Even when I started delivering firewood again, people would go indoors when they saw my truck pull into the neighborhood. In one street a gang of children threw eggs at the truck. Hardly the crime of the century, but when I had to get out to clear the windshield of yolk that the wipers couldn’t shift I saw the kids’ parents in a garden turn their backs.

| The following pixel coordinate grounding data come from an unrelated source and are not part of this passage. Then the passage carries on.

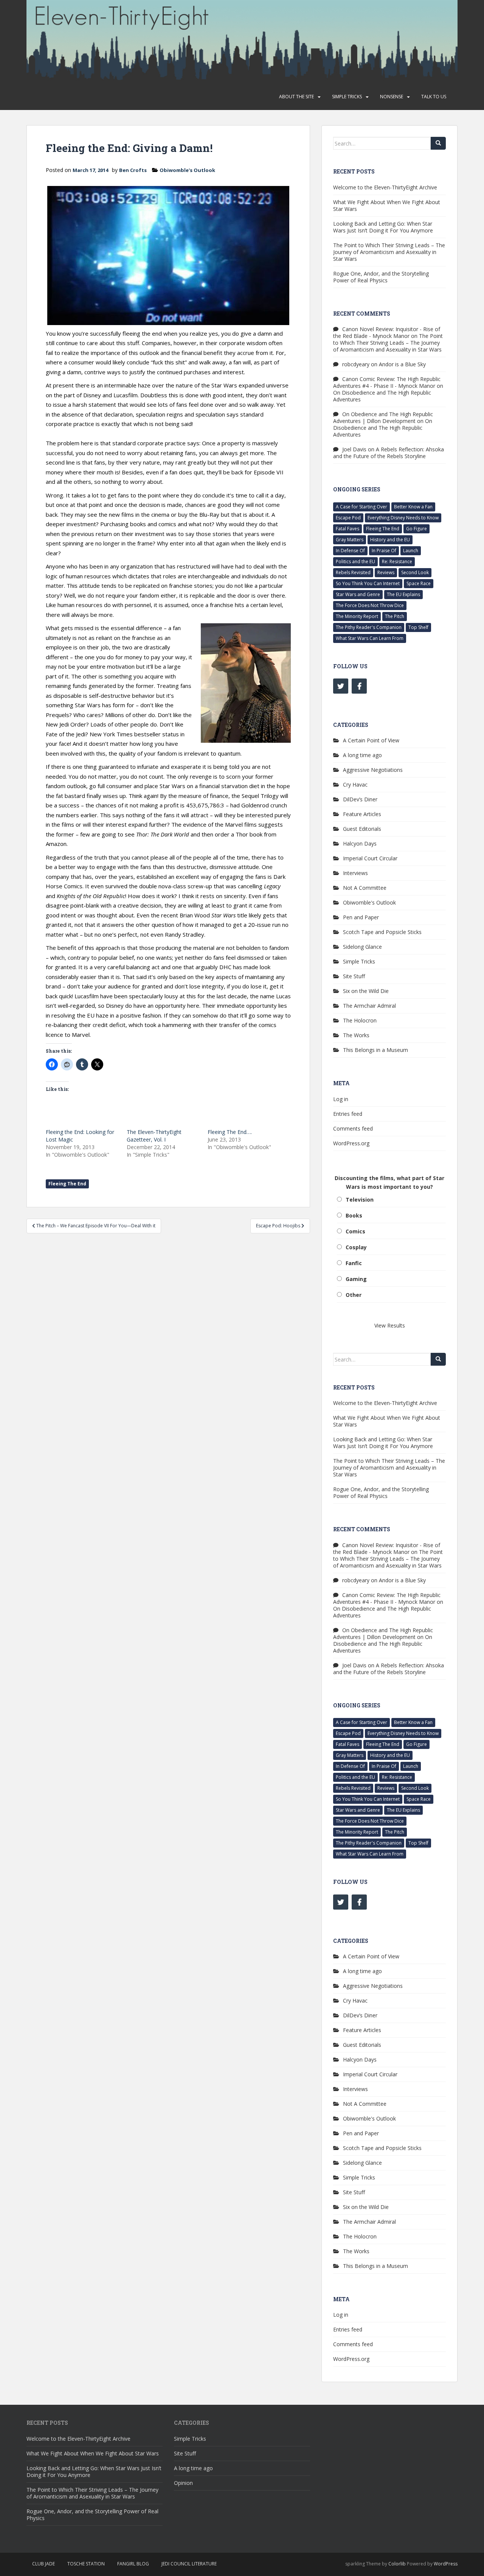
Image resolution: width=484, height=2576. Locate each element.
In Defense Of (350, 550)
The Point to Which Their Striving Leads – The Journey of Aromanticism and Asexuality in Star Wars (389, 252)
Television (360, 1199)
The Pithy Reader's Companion (369, 627)
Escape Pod (348, 517)
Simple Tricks (347, 96)
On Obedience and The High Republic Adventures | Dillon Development (383, 417)
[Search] (438, 143)
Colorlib (397, 2564)
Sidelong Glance (362, 946)
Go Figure (416, 528)
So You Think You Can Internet (368, 583)
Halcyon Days (360, 843)
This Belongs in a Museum (375, 1049)
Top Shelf (418, 627)
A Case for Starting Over (361, 506)
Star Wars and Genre (358, 594)
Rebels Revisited (353, 572)
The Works (356, 1035)
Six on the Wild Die (366, 990)
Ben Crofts (133, 170)
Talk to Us (433, 96)
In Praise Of (384, 550)
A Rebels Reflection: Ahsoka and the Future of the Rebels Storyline (388, 453)
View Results (389, 1325)
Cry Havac (355, 784)
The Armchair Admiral (369, 1005)
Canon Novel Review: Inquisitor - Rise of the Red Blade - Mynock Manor (386, 332)
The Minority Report (357, 616)
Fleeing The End (67, 1183)
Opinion (183, 2482)
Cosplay (356, 1247)
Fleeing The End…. (230, 1131)
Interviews (355, 873)
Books (354, 1215)
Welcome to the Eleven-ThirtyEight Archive (385, 187)
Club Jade (43, 2564)
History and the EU (390, 539)
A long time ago (362, 755)
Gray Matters (349, 539)
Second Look (415, 572)
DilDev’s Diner (360, 799)
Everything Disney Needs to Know (403, 517)
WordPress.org (351, 1143)
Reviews (385, 572)
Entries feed (347, 1113)
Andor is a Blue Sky (402, 364)
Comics (355, 1231)
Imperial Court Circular (370, 858)
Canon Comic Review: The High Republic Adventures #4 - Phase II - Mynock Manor (387, 382)
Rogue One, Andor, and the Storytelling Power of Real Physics (381, 277)
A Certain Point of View (371, 740)
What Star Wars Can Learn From (369, 638)
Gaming (356, 1279)
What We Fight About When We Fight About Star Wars (386, 205)
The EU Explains (403, 594)
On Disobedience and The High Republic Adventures (382, 396)
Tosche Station (86, 2564)
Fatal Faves (347, 528)
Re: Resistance (397, 561)
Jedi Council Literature (189, 2564)
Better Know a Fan (413, 506)
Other (353, 1294)
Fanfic (354, 1263)
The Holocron (360, 1020)
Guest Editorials (362, 828)
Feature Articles (362, 814)
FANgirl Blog (133, 2564)
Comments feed (353, 1128)
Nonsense (391, 96)
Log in (340, 1099)
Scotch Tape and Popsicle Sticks (382, 932)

If you read body language you knew full well that they’d encouraged their nice, well-mannered boys and girls to hurl those eggs.
For the next few hours I moved in a kind of vacuum. The violence against the woman that they had pressured into sleeping with me shook me badly. So much so that the trees and houses and stores looked distorted somehow, which I guess must be an aftereffect of the trauma. I even lost my sense of taste and smell. Another sure sign of shock. It didn’t help, either, that people treated me like I was rotten with leprosy. They slid away from me whenever I was near.